Le problème se fait sentir dans beaucoup de départements Français, y compris en Ile-de-France.

Un phénomène qui est susceptible de s’accentuer dans les prochaines années en raison du nombre grandissant de médecins libéraux partant en retraite et du déficit de jeunes médecins amenés à prendre leur relève.

Ainsi, des pans entiers du territoire français se retrouveront sous dotés en professionnels de santé, ce qui aura pour conséquence une perte d’accessibilité aux soins pour les Français résidents.
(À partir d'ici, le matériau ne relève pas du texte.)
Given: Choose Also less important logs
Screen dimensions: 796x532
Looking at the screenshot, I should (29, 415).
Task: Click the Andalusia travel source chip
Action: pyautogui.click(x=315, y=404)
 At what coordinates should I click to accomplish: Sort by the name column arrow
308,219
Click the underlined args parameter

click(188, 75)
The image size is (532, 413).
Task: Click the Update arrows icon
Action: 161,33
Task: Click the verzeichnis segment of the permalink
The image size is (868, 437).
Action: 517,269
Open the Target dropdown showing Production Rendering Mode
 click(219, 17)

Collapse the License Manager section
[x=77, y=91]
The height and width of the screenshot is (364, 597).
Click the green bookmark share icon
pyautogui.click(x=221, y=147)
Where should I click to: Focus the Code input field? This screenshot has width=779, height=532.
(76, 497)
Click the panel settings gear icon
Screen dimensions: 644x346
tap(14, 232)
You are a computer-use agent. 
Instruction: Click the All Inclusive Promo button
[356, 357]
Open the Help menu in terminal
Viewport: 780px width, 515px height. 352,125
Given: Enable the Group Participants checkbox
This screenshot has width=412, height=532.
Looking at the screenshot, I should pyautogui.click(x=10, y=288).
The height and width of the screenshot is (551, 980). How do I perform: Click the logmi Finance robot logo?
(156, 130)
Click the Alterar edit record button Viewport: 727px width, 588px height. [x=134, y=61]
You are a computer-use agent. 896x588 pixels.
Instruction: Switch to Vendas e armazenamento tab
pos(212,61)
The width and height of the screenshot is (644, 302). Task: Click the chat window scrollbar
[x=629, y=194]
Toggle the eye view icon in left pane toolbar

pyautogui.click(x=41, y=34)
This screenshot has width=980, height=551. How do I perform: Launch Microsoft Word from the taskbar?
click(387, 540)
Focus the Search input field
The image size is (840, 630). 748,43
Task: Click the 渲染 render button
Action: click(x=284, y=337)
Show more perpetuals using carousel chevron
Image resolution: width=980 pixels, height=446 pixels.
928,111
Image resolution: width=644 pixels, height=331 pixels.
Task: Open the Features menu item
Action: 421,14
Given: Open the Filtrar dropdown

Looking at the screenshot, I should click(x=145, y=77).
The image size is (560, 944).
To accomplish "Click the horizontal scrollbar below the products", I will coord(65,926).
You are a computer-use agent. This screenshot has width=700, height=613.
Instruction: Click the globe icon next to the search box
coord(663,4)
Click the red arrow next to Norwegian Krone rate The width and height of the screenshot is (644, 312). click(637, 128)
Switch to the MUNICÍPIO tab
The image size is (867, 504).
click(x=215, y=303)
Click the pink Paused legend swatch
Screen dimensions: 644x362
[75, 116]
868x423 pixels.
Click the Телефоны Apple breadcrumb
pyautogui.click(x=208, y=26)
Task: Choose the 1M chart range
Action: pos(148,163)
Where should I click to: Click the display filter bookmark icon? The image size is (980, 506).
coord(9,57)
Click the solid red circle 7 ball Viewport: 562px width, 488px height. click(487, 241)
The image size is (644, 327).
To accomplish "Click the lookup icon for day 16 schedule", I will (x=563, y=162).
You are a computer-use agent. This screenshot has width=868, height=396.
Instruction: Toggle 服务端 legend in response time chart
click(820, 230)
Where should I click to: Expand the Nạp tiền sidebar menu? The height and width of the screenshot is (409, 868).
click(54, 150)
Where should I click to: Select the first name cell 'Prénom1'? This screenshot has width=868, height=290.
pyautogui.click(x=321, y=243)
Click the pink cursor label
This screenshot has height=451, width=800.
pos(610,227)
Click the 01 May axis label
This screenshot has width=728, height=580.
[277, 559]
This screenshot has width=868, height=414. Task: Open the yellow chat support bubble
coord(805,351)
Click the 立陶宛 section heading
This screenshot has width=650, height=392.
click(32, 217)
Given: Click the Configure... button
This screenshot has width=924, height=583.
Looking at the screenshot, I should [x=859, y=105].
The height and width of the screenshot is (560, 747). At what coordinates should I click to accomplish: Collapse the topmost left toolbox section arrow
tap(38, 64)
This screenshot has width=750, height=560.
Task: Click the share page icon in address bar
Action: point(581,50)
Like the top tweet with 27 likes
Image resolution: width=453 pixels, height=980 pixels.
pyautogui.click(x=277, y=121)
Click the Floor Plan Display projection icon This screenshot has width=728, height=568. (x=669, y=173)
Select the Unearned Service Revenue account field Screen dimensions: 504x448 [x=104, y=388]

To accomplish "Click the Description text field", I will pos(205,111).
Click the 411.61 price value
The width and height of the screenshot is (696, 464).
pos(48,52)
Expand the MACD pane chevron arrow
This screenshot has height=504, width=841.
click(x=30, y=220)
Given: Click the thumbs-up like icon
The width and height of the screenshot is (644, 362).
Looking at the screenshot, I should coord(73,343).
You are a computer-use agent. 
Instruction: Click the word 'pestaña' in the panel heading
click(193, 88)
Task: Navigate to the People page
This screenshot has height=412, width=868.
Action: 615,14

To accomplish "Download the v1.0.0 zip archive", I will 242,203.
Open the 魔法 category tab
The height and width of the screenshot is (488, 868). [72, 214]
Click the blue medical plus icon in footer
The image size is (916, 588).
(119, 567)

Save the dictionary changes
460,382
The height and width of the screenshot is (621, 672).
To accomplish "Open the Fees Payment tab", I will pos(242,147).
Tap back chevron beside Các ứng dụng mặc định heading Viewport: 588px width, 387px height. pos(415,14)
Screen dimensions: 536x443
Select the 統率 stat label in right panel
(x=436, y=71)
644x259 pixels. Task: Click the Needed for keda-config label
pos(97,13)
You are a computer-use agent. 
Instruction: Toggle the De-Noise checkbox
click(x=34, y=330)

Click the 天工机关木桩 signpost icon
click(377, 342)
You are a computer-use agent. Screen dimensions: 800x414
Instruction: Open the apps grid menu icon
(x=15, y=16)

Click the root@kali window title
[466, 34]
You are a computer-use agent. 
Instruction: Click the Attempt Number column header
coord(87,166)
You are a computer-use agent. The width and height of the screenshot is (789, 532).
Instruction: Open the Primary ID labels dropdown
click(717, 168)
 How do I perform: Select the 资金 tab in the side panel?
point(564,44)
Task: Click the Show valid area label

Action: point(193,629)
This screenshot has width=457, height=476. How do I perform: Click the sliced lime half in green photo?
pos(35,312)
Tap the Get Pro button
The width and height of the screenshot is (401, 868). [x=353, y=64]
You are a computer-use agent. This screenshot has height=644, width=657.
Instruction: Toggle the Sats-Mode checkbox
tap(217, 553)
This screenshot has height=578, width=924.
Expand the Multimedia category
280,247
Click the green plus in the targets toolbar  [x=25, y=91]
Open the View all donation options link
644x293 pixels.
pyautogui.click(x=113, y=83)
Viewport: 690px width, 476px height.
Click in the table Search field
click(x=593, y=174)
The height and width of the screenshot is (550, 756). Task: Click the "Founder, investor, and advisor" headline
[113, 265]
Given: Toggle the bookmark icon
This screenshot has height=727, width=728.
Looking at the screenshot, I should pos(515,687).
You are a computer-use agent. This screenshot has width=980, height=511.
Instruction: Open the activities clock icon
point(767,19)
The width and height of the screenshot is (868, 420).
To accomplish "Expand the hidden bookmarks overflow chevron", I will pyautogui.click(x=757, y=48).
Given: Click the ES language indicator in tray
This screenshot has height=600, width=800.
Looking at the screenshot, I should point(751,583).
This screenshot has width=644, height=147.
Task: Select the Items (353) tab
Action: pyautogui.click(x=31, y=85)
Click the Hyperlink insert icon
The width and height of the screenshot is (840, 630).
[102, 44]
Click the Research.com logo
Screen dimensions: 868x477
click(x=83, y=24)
Vous pensiez que le problème ne concernait que la province et les zones rurales ? C’est effectivement de ces territoires qu’il est le plus souvent question. Cependant, un article du Parisien, relayant une étude de l’ARS Ile-de-France révèle que le plus grand désert médical français, c’est l’Île de France

Les causes des déserts médicaux :

  • Dans les Zones rurales : La difficulté du travail, la durée des déplacements, un mode de vie peu compatible avec une vie de famille, une balance avantages / inconvénients défavorable,
  • Dans les Villes moyennes : Un travail rendu difficile par les carences en médecins : c’est la terrible spirale du désert médical. Les médecins en cabinet déplorent les cadences, le nombre de patients par jour et une qualité de service dégradée. Là aussi la balance avantages / inconvénients est défavorable.
  • En Ile-de-France : les coûts immobiliers sont un frein à l’installation d’un jeune médecin et le rapport revenu / dépenses n’est pas favorable à l’implantation dans les territoires les plus désertifiés. 
  • Sur l’Ensemble du territoire : La carence a une double cause : le départ en retraite des médecins nés avant 1960 (les baby boomers) et un numerus clausus particulièrement restreint sur la génération de médecins formés dans les années 1980 et 1990 : Entre 1976 et 1998, le nombre de médecins formés par an est passé de 9 500 à 3 500!
  • Des Spécialités mal loties : certaines spécialités plus exigeantes que rémunératrices souffrent d’une carence encore plus marquée. C’est le cas de la gériatrie, pénalisée par une tarification inadaptée. Je vous explique le problème en détail dans cet article : La gériatrie manque de médecins, pourquoi ?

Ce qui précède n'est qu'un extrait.